Über das vermeintliche Idyll amerikanischer Vorstädte mit ihren breiten, baumbestandenen Straßen herrschen gnadenlose Hausbesitzerorganisationen, die ihre Macht am liebsten auf dem Rasen zeigen. Die Homeowner Association bestimmt die maximale Höhe der Grashalme vor dem Haus, sie beobachtet gewissenhaft die allgemeine Befindlichkeit der Grünfläche und verhängt drastische Geldstrafen, wenn Zeichen der Vernachlässigung auftreten.

Als Doug McGraw aus Dreaming Summit am Stadtrand von Phoenix in Arizona im Jahr 2009 eine Verwarnung erhielt, weil er sich dank der Wirtschaftskrise weder die Bewässerung seines Vorgartens noch einen Kunstrasen hatte leisten können, verfiel er auf die Notlösung, das verdurstete Gras mitten in der Nacht grün anzusprühen. Da keiner seiner Nachbarn die so plötzlich wiederbelebte Wiese kommentierte, tauchte er sie ein paar Monate später ungehemmt am helllichten Tage in frisches Grün und erzählte sogar stolz einem Reporter der New York Times von seinem Trick.

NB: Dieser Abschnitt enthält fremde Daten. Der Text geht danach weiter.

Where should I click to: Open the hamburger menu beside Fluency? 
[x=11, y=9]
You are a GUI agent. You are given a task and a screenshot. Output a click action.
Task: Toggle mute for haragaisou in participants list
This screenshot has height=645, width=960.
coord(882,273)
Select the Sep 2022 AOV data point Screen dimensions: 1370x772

Tatsächlich hatte sich Doug McGraw nur der gleichen Strategie bedient, mit der Golfplätze, Sportstadien und Country Clubs seit mehr als einem Jahrzehnt ihre fleckigen Grünanlagen in Augenweiden verwandeln. Doch es war die Rezession, die das Färben verdorrter Rasenflächen zu einem neuen Industriezweig für den Heimbedarf machte.

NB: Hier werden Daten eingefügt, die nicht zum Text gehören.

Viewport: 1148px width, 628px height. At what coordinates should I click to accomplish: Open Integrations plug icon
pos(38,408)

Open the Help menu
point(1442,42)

Die Firma GrassBGreen, deren Name einem Zauberspruch gleicht, entdeckte bereits Anfang des Millenniums, dass Hausbesitzer in Las Vegas die Urinflecken ihrer Hunde auf dem Rasenteppich nicht länger ertragen wollten – aber erst mit dem Einbruch des Immobilienmarktes begann das Geschäft zu florieren. Denn kaum geht ein verschuldetes Haus an die Bank zurück, werden Wasser und Elektrizität abgestellt, und die Rasensprenger versiegen.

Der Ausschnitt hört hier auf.